# [PASSAGE SHOWN]
»»

I disagree about running partners … I look forward to the solitude of running, and it can be difficult to map your own progress while struggling to match the pace and fitness of a partner. It is true that partners and running groups can make a big difference if you’re good at coming up with excuses not to run, and a little peer pressure can go a long way toward keeping you on the road.

Running Reading

14 miles yesterday and my quads feel like they are filled with sand.  The schedule for today says Rest or 60 Minutes Cross Training.  Yeah, right.  If I make the effort to run as far as the refrigerator for another Diet Dr. Pepper, I’ll call it cross-training.

So, books.  Like any former yuppie, when faced with a daunting new experience, the first reaction I have is to read about it.  Running books abound.  The following two have been pretty good.

The Murakami book, ‘What I Talk About When I Talk About Running’, is a series of essays in which the author tries to describe what running is as a component of his overall self. By his own description he is a mid-pack runner with no pretensions to glory, but his use of running as a means to test, extend, and validate himself is engaging.

‘Chi Running’ goes for a slightly exotic Eastern ambiance which it never really achieves, but the core idea, that there exists an optimal posture and approach to distance running that can be easily learned, does come through loud and clear. Borrowing principals learned from Tai Chi, Dreyer describes a way to strengthen core muscles so that the runner can maintain a slight lean into their stride, engaging gravity to help provide momentum and reduce impact. I spend part of every long run working on this and have had some good results.

Fourteen

Since the last entry there has been one blissful day of rest, followed by a 5-mile ‘tempo’ run (which, for me, on a treadmill, means ratcheting up the speed every mile until I just about can’t take it), and a 60-minute session on a stationary recumbent bike … which I brilliantly prepared for by downloading this past week’s edition of ‘Biggest Loser’ ( we missed the ending due to election coverage), and an episode from ‘Numb3rs’, season 2, and watching it on my iPod Touch while pedalling out the minutes.

««

Records from a collection
»»

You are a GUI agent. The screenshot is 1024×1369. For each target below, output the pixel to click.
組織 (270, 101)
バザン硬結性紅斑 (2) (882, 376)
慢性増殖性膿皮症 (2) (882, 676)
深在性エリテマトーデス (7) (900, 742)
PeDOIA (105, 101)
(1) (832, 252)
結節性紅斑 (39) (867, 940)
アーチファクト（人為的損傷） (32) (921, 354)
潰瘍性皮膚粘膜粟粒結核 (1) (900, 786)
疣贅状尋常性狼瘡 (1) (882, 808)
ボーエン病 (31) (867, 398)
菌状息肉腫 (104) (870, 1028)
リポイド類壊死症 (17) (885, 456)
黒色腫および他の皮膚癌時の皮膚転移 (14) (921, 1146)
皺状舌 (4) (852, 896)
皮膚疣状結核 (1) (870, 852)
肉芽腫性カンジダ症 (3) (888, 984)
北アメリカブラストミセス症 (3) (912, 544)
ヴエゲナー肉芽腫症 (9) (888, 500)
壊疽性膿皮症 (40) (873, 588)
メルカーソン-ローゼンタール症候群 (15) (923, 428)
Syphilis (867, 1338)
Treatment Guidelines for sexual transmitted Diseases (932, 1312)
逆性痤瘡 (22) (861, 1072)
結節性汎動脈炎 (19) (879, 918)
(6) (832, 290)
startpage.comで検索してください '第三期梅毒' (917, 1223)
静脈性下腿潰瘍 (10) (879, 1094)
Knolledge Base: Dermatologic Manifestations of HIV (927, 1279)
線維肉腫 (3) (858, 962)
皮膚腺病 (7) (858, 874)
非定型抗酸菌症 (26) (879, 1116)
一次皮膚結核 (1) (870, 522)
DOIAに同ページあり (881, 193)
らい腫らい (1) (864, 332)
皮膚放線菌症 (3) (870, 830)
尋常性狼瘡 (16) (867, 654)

««

# [REQUIRED ACTION A]
List every book or TV show title that the running blog names.
# [REQUIRED ACTION B]
Answer these questions from the running blog, one line each:
(i) How many miles did the writer run the day before writing the entry headed "Running Reading"?
(ii) From what practice does Dreyer borrow principles?
(iii) On what device did the writer watch episodes during the recumbent bike session?
# [REQUIRED ACTION C]
Pick up the running blog after its last sentence and keep writing it.
The records are separate material and have no connection to the running blog.

# [TASK ANSWER A]
What I Talk About When I Talk About Running
Chi Running
Biggest Loser
Numb3rs

# [TASK ANSWER B]
(i) 14 miles
(ii) Tai Chi
(iii) An iPod Touch

# [TASK ANSWER C]
All leading up to Saturday’s long run.  Today it was 14 miles on a loop that went to the south end of town, gradually away from the ocean and uphill the whole way, and then back the same way.  Once again, the last mile was a grind, but this now at mile 14 instead of mile 12.

I swear that I am running harder on the treadmills (it feels a lot harder) but there I average about 9 minutes per mile.  On these long runs I go out slow on purpose, and end up slowly because I’m spent, and average 8:45 per mile.  I can’t understand it.

I am currently shuffling around the house like a ninety-year-old man, but already feel a great deal better than when I first finished.

60 minutes cross-training tomorrow, or rest.  Rest is the easy choice, but I may try the elliptical and watch cartoons while I’m at it, trying to loosen up the muscles.

Indoor Hills

The weather continues to be indifferent/moderately hostile to runners, but during the week I use the machines at the Fitness Center.  Tuesday’s assignment was 4 miles Interval Training/Hills, which is redundant because hills are a sort of natural interval if you maintain your speed throughout.  Treadmills are great for this, providing programmed hills of increasing difficulty at regular intervals, all the while forcing you to maintain your speed.

Heading to the high school last night to vote in the Massachusetts special election for Ted Kennedy’s Senate seat, I saw several runners out on the roads … in the dark, in the weather, and only one of whom was wearing anything that could be considered reflective.  Boston pedestrian signs years ago used to say, “Heads up!  The car always wins.”  My Dad observed, a little more epigrammatically, “You may have the right of way, but the car has the right of weight.”

The January Runner’s World listed these useful Rules for the Road for safe running outside in less-than-ideal conditions.  The same issue has a ‘Seen and be Seen’ sidebar showing accessories to increase your visibility.  My main rule for running in the dark is, simply, don’t.